Essential steps would include: full sequence of nucleotides and CRISPR guides, promoters and reporter proteins; setting the oligonucleotide assembly, this includes making assemblies of short oligos through PCR or ligation. These would need to be further tested and validated to ensure proper functioning of the circuit.

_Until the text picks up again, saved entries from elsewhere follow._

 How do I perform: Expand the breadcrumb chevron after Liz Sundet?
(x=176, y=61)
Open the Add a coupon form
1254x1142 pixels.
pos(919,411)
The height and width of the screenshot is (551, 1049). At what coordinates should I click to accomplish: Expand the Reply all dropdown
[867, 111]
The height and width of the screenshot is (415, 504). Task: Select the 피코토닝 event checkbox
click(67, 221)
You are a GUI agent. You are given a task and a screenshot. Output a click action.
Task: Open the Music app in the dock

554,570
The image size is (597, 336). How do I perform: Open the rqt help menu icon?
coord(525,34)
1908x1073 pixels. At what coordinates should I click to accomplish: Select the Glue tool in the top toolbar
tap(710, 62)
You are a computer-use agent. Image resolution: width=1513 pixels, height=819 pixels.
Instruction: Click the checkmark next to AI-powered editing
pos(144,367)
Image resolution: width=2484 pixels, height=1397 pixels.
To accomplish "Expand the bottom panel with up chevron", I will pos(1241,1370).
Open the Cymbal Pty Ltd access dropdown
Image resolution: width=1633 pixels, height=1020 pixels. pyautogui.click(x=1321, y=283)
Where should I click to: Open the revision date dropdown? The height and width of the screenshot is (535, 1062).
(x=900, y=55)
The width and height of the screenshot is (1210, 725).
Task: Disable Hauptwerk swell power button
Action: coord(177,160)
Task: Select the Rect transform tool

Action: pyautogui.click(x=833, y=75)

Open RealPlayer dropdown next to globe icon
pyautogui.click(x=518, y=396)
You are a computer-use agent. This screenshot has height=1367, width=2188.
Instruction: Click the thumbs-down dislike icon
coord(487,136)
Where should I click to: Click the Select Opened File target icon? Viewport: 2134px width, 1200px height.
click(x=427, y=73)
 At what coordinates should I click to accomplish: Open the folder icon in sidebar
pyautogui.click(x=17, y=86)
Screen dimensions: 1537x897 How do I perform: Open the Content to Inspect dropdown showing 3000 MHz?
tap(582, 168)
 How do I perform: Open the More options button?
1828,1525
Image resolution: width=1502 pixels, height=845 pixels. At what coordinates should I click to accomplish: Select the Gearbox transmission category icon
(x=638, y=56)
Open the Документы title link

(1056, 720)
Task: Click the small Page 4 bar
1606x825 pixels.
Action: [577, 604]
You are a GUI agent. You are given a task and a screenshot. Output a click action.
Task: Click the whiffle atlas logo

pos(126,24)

Limitations include, time, fixing errors, and scaling the device. These large constructs and may take time due to the complexity associated with multiple variants.

References

Mathur S, Singh D, Ranjan R. Genetic circuits in microbial biosensors for heavy metal detection in soil and water. Biochem Biophys Res Commun. 2023 Apr 16;652:131–137. doi:10.1016/j.bbrc.2023.02.031.
Napier, G., Campino, S., Merid, Y. et al. Robust barcoding and identification of Mycobacterium tuberculosis lineages for epidemiological and clinical studies. BMC Genome Med 12, 114 (2020). https://doi.org/10.1186/s13073-020-00817-3
Didarian R, Azar MT. Microfluidic biosensors: revolutionizing detection in DNA analysis, cellular analysis, and pathogen detection. Biomed Microdevices. 2025;27:10. doi:10.1007/s10544-025-00741-6.

5.3 DNA Edit

(i) What DNA would you want to edit and why? In class, George shared a variety of ways to edit the genes and genomes of humans and other organisms. Such DNA editing technologies have profound implications for human health, development, and even human longevity and human augmentation. DNA editing is also already commonly leveraged for flora and fauna, for example in nature conservation efforts, (animal/plant restoration, de-extinction), or in agriculture (e.g. plant breeding, nitrogen fixation). What kinds of edits might you want to make to DNA (e.g., human genomes and beyond) and why?

For editing, I would use CRISPR-Cas systems to introduce lineage specific SNPs and resistant mutations into safe mycobacterial strains or cell-free systems [1]. This allow me to test the genetic circuit, validate the CRISPR guides, and generate controls for MDR-TB detection.

(ii) What technology or technologies would you use to perform these DNA edits and why? Also answer the following questions:

How does your technology of choice edit DNA? What are the essential steps?
What preparation do you need to do (e.g. design steps) and what is the input (e.g. DNA template, enzymes, plasmids, primers, guides, cells) for the editing?
What are the limitations of your editing methods (if any) in terms of efficiency or precision?

Essential steps would include: designing guide RNAs to target SNPs/loci related to drug resistance; integrating of editing components into cells or a cell-free platform; functional testing to ensure sequences properly activate the fluorescent reporter protein within the circuit.

Preparation would require designing the guide RNAs and providing either a cell-free system or microbial framework as the host.

Limitations include: possible off-target edits; increased complexity when introducing multiple edits or larger constructs, which can affect throughput and precision.

References

Molla KA, Yang Y. CRISPR/Cas mediated base editing: technical considerations and practical applications. Trends Biotechnol. 2019 Oct;37(10):1121–1142. doi:10.1016/j.tibtech.2019.03.008. Review of CRISPR base editing systems and how they introduce precise nucleotide changes without double strand breaks.